American sinologist, translator, and writer (1925–2017)

Burton Dewitt Watson (June 13, 1925 – April 1, 2017) was an American sinologist, translator, and writer known for his English translations of Chinese and Japanese literature. Watson's translations received many awards, including the Gold Medal Award of the Translation Center at Columbia University in 1979, the PEN Translation Prize in 1982 for his translation with Hiroaki Sato of From the Country of Eight Islands: An Anthology of Japanese Poetry, and again in 1995 for his translation of Selected Poems of Su Tung-p'o. In 2015, at age 88, Watson was awarded the PEN/Ralph Manheim Medal for Translation for his long and prolific translation career.

==Life and career==
Watson was born on June 13, 1925, in New Rochelle, New York, where his father was a hotel manager. In 1943, at age 17, Watson dropped out of high school to join the U.S. Navy. He was stationed on repair vessels in the South Pacific during the final years of World War II. His ship was in the Marshall Islands when the war ended in August 1945, and on September 20, 1945 it sailed to Japan to anchor at the Yokosuka Naval Base, where Watson had his first direct experiences with Japan and East Asia. As he recounts in Rainbow World, on his first shore leave, he and his shipmates encountered a stone in Tokyo with musical notation on it; they sang the melody, as best they could. Some months later, Watson realized that he had been in Hibiya Park and that the song was "Kimigayo".

Watson left Japan in February 1946, was discharged from the Navy, and was accepted into Columbia University on the G.I. Bill, where he majored in Chinese. His main Chinese teachers were the American Sinologist L. Carrington Goodrich and the Chinese scholar Wang Chi-chen. At that time, most of the Chinese curriculum focused on learning to read Chinese characters and Chinese literature, as it was assumed that any "serious students" could later learn to actually speak Chinese by going to China. He also took one year of Japanese. Watson spent five years studying at Columbia, earning a B.A. in 1949 and an M.A. in 1951.

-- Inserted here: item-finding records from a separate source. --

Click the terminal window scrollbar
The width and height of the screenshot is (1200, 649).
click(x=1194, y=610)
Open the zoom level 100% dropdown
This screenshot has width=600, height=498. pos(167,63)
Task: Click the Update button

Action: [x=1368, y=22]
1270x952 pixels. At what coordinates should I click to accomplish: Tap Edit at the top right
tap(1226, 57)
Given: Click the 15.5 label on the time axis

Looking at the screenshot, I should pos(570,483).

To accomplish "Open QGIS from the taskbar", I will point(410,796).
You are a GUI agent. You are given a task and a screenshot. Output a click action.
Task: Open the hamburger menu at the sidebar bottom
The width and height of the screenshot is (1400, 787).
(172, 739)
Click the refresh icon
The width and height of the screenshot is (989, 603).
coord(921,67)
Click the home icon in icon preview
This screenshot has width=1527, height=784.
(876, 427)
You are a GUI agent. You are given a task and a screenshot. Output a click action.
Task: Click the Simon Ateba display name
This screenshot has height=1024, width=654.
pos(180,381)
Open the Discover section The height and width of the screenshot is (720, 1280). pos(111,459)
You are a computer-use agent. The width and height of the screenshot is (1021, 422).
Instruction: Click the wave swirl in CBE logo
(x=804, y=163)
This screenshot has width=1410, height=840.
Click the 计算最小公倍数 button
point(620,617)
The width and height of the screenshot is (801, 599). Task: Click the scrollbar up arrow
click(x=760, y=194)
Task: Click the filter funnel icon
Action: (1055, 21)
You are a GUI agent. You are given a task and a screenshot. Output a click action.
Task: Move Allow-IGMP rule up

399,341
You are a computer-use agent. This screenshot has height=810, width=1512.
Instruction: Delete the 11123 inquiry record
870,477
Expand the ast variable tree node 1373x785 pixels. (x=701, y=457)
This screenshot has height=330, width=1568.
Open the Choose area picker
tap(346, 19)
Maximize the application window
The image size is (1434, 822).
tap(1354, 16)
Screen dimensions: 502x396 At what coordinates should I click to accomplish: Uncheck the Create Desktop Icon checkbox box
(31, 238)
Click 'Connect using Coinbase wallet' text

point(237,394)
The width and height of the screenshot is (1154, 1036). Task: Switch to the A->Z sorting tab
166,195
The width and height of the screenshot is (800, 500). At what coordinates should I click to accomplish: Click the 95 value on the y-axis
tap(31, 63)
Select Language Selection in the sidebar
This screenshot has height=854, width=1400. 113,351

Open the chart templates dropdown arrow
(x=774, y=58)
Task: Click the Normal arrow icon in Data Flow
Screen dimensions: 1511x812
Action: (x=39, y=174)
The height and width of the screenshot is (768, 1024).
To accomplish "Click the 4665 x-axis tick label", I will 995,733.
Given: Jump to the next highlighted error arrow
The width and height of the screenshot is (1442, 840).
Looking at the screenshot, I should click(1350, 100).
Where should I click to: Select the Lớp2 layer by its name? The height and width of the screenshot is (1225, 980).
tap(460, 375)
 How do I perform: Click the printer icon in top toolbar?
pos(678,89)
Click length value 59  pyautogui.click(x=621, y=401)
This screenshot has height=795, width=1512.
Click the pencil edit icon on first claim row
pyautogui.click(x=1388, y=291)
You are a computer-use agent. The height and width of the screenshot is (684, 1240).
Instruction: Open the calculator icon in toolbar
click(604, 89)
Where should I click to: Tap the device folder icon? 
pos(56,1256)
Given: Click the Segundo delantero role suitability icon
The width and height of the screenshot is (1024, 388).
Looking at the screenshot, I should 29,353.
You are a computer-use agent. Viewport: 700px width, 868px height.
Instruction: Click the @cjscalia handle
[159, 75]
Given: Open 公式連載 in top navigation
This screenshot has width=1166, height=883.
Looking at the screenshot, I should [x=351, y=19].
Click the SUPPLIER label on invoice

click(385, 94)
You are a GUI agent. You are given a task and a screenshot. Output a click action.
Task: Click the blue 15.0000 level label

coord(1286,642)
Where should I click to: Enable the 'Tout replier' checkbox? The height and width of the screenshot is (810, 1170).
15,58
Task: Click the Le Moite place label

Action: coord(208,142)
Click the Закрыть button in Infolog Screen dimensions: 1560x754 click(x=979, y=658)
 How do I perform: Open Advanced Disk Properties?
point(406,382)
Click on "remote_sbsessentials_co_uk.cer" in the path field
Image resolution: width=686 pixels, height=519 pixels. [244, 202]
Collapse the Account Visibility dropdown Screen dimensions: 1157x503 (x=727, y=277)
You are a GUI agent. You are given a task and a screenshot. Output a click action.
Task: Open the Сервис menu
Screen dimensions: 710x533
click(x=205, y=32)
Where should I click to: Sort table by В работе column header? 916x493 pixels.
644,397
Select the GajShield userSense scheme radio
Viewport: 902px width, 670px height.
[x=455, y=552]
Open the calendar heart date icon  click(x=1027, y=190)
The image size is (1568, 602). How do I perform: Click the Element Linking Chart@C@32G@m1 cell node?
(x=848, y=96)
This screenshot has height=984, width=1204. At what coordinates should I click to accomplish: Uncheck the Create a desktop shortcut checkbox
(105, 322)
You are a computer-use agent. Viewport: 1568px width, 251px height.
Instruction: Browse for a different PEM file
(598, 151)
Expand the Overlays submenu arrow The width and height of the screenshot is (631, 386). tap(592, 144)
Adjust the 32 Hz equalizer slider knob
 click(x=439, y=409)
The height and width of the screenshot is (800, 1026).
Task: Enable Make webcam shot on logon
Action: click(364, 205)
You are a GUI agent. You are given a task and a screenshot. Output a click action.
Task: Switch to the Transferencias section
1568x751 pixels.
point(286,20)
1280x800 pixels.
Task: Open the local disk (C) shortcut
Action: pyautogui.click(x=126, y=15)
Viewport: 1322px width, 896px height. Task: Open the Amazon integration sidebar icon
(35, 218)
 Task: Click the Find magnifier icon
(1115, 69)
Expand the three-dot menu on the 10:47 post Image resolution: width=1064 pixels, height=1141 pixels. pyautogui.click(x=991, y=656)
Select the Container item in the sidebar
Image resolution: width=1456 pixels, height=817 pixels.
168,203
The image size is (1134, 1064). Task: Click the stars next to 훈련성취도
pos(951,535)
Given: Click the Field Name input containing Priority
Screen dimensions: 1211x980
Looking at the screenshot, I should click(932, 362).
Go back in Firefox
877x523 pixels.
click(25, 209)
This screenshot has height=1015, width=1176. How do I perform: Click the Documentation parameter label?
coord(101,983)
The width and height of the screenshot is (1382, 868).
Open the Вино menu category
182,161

After receiving his master's degree, Watson hoped to move to China for further study, but the Chinese Communist Party—which had taken control of China in 1949 with their victory in the Chinese Civil War—had closed the country to Americans. He was unable to find any positions in Taiwan or Hong Kong, and so moved to Japan using the last of his GI savings. Once there, he secured three positions in Kyoto: as an English teacher at Doshisha University, as a graduate student and research assistant to Yoshikawa Kōjirō, Professor of Chinese Language and Literature at Kyoto University, and as a tutor in English, giving private lessons. His combined salary was about $50 per month, and he lived much like other Japanese graduate students. In 1952, he was able to resign his position at Doshisha, thanks to payment from Columbia University for his work on Sources in Chinese Tradition, and later in the year, a position as a Ford Foundation Overseas Fellow.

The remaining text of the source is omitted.